Purpose of this repository is to provide very simple introductory tutorials for energy analytics novices. Each tutorial has the same process. Main objective of this exercise is to provide a quick introduction to basic machine learning models in Python. Students can pick up from where the tutorial ends and improve model performance by simply changing the hyperparameters.
- Data is preprocessed and cleaned (see preprocessing notebook)
- Only scikit-learn models are used.
- Focused on regression models. Data is actually for forecasting, but we currently do not apply time series models.
- State-of-the-Art (SotA) approaches are avoided. This is not an ML-Ops repository. Each notebook is an almost-copy of the other, except the model object. See vchapparo's repository in the resources for a sophisticated example.
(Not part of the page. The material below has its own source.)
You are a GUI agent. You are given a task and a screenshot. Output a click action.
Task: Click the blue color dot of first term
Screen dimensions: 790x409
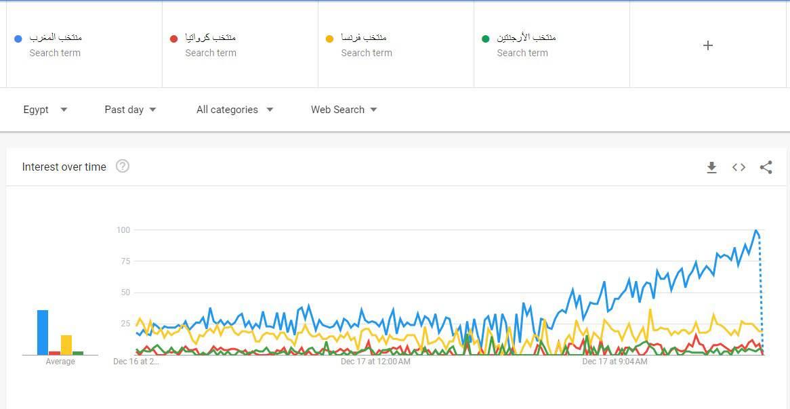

- Hyperparameter tuning is not covered.
- Convenient reproducibility is at the center. You only need the input data file and the Jupyter Notebook.
- Performance is not important and only basic metrics are used in evaluation. But discussion about interpretation in terms of bias, absolute deviation and relative deviation is good practice. sklearn.metrics is used to show more of sciki-learn.
Briefly, this repository covers fundamentals, provides hands on applications (good if you are bored of iris dataset),
You can use this repository under the permissive MIT License as long as you respect data license (see here and here) and scikit-learn license (see here).
- Add more models.
- Add explanations, more notes and guidelines to tutorials. Try to give the intuition of models with as few words as possible.